Hi, I am converting a comma separated file to fixed field lenght and I am using that:
COLUMNS="25 24 67 26 39 63 20 34 35 14 397"
(
cat $indir/input_file.dat | \
$AWK -v columns="$COLUMNS" '
BEGIN {
FS=",";
OFS="";
split(columns, arr, " ");
}
{
for(i=1; i<=NF; i++)
printf("%-*s%c", arr, $i, (i==NF) ? RS : OFS)
}
') >> $outdir/output_file.dat
It is working fine, but most of the files are big and the performance is very slow. Any ideas how can I make it faster?
Thanks!
Step 1: Cut the i/o in half by eliminating the unnecessary cat.
Step 2: Eliminate the for-loop and replace it with a single call to printf.

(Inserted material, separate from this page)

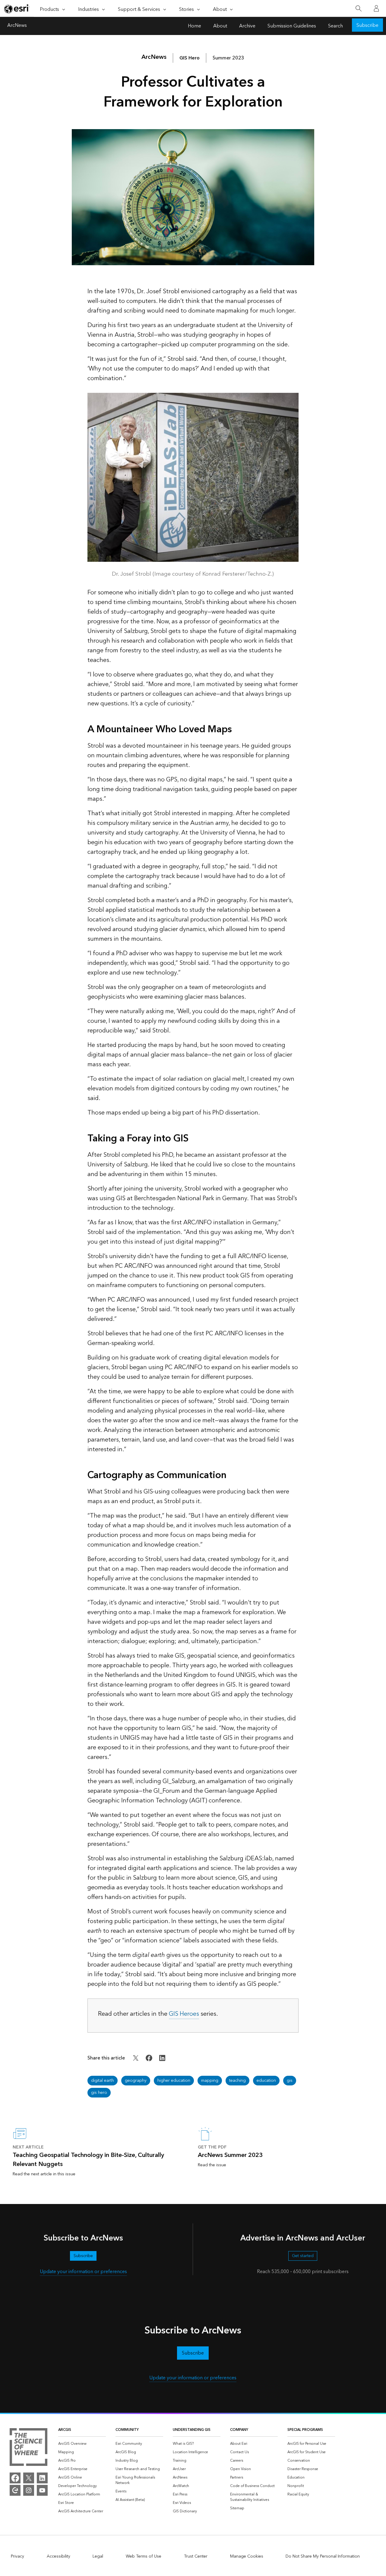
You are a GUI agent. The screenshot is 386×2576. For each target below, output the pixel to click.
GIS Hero (189, 58)
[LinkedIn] (42, 2478)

Step 3: Don't use gawk unless you must. It's the slowest awk implementation.
Regards,
Alister
Actually it is:
AWK="/usr/xpg4/bin/awk" #extended awk for solaris
I wasn't asserting that you are using gawk. Your post did not specify the implementation, so I mentioned gawk's slow execution speed in case it was relevant.
Regards,
Alister
Assuming ASCII data, try
perl -F, -lape 'BEGIN { ($tmpl = shift) =~ s/(\d+)/A$1/g }
$_ = pack($tmpl, @F)' "$COLUMNS" "$indir/input_file.dat" > "$outdir/output_file.dat"
1 Like
Hi, thanks. I tried it, but unfortunately it is the same